ABOUT THIS EXERCISE -> Please restate the data word for word, in full.

Dataset entries:
════════════════

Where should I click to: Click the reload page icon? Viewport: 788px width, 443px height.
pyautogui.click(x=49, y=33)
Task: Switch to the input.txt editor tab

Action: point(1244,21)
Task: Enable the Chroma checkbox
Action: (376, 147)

════════════════

REPLY TO THE EXERCISE ->
Where should I click to: Click the reload page icon? Viewport: 788px width, 443px height.
pyautogui.click(x=49, y=33)
Task: Switch to the input.txt editor tab

Action: point(1244,21)
Task: Enable the Chroma checkbox
Action: (376, 147)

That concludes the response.